» **EXERCISE GOAL**
Entries follow. Give back exactly the lines starting at the one containing "The image size is (1024, 679)." and ending at the one containing "Given: Align left edges in the Inspector", and no other lines.

┌─ EXTRACTED MATERIAL

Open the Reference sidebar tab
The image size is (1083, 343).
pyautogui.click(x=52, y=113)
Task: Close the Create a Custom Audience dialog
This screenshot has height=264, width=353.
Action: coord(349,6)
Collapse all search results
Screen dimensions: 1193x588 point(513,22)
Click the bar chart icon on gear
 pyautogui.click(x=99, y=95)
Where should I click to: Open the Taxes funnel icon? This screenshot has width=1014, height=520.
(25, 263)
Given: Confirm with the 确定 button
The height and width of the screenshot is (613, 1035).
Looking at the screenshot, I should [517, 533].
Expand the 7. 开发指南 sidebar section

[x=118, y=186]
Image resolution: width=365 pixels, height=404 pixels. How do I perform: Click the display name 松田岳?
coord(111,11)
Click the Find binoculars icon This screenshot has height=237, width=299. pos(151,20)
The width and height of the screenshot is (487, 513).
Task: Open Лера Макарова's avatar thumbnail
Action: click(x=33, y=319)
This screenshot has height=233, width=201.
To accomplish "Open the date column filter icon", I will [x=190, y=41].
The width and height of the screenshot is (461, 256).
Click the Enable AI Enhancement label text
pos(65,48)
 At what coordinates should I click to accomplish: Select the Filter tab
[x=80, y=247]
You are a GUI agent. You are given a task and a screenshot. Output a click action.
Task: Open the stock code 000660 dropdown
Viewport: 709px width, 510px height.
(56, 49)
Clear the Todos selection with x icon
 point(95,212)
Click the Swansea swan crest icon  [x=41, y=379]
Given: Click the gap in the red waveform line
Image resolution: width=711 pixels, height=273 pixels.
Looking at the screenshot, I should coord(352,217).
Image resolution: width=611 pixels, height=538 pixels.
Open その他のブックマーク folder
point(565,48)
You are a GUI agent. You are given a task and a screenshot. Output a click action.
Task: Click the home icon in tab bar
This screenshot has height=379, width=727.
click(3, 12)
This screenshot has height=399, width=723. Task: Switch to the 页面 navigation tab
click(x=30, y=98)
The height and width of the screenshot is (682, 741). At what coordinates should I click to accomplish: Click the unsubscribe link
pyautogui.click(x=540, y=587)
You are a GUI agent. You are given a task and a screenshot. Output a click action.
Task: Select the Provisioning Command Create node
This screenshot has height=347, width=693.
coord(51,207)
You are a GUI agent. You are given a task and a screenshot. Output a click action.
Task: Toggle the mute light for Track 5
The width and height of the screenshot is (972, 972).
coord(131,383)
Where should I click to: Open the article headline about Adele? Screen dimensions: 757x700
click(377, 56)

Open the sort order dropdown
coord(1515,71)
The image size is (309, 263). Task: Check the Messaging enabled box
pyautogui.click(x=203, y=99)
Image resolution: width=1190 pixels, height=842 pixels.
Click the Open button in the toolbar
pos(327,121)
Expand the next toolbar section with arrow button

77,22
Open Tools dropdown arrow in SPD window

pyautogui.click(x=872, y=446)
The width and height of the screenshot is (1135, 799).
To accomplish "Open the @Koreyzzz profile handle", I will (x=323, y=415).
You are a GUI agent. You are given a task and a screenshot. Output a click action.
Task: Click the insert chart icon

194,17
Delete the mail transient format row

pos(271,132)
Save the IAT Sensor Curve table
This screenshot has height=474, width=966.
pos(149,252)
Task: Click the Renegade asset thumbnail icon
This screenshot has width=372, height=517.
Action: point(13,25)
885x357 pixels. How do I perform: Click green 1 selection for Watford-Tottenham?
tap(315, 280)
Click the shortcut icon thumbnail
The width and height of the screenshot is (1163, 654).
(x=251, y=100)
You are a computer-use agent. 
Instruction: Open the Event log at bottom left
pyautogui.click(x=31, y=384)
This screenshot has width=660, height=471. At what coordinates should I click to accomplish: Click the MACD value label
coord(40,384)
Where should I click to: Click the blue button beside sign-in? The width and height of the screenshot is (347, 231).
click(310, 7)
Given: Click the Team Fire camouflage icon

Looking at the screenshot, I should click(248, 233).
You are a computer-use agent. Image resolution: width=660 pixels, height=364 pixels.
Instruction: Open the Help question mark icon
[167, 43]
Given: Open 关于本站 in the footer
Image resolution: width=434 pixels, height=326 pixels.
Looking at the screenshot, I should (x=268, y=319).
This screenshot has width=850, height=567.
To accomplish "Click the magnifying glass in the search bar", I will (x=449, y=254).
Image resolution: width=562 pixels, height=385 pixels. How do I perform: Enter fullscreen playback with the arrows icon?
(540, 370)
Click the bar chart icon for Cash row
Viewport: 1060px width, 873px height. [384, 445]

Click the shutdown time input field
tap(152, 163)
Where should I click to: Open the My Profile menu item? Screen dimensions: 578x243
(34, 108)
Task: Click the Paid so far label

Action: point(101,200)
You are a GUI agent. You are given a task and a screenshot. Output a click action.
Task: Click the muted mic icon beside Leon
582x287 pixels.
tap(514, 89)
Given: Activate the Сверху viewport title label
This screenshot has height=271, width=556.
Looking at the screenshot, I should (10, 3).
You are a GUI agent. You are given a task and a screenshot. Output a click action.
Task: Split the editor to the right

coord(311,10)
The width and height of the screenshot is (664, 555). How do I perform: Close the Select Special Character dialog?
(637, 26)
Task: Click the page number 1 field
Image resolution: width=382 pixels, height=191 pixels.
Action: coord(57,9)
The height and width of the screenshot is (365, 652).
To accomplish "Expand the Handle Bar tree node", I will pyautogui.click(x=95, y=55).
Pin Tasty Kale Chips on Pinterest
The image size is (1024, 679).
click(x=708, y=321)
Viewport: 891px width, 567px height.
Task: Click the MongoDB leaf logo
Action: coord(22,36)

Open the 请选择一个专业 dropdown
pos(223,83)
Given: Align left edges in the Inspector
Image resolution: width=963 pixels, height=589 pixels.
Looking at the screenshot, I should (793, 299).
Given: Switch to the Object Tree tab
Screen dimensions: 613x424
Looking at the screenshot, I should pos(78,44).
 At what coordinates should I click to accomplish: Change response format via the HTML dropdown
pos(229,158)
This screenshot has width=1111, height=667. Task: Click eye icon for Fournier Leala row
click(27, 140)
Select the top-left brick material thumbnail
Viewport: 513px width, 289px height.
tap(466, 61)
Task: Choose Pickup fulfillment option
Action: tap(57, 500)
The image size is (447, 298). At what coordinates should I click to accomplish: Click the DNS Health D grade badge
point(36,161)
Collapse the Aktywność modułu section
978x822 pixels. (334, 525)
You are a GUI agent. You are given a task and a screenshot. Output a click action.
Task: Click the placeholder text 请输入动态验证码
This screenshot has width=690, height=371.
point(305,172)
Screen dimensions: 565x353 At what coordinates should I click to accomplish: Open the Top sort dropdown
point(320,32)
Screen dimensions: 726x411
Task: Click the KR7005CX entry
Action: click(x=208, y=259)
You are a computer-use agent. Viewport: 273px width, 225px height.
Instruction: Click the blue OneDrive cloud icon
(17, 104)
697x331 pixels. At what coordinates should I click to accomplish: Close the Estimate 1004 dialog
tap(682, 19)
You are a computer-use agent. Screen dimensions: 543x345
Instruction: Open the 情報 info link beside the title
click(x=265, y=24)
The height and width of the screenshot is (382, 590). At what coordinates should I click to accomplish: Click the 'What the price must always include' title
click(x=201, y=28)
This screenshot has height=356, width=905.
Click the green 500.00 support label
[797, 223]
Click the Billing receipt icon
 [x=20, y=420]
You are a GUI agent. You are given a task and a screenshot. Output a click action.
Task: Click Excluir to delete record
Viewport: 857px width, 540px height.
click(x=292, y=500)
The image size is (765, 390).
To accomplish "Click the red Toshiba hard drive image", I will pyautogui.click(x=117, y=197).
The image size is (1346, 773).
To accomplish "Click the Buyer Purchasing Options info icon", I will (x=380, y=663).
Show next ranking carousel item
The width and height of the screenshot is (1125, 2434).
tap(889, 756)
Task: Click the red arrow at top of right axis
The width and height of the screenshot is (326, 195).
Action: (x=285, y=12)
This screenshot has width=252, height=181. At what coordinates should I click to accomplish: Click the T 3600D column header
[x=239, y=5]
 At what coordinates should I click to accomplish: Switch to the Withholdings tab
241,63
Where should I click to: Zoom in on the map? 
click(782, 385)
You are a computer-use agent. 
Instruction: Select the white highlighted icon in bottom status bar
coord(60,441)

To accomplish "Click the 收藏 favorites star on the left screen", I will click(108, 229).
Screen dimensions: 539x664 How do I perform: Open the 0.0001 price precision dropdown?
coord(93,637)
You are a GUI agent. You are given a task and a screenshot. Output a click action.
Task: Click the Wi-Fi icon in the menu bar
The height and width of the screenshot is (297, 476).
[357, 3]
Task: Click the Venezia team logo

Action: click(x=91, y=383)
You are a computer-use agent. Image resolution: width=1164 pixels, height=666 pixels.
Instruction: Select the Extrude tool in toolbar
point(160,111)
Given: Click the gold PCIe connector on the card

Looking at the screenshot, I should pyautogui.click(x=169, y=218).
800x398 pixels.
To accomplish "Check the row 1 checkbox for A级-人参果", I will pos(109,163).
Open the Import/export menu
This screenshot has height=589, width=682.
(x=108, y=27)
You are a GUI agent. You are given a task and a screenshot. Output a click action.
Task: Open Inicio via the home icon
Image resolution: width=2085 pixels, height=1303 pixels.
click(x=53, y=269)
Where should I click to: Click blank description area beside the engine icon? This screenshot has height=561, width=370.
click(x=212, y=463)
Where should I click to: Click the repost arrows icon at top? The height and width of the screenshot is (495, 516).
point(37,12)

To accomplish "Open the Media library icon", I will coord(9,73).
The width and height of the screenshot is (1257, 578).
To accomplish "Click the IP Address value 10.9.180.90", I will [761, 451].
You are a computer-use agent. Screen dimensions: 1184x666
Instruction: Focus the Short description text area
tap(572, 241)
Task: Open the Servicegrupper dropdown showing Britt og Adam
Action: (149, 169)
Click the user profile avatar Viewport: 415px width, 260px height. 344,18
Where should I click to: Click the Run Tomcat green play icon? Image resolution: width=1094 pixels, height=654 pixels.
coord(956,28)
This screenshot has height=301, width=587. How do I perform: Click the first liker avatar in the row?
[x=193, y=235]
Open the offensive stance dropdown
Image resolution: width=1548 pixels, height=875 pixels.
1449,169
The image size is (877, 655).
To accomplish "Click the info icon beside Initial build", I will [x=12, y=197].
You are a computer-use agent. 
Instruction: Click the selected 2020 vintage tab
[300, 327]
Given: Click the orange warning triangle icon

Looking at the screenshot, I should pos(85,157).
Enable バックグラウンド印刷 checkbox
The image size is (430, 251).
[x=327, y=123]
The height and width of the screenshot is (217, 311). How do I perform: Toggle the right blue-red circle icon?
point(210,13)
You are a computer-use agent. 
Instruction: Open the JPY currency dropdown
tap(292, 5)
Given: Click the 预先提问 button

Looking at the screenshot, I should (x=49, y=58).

└─

» **ANSWER BOX**
The image size is (1024, 679).
click(x=708, y=321)
Viewport: 891px width, 567px height.
Task: Click the MongoDB leaf logo
Action: coord(22,36)

Open the 请选择一个专业 dropdown
pos(223,83)
Given: Align left edges in the Inspector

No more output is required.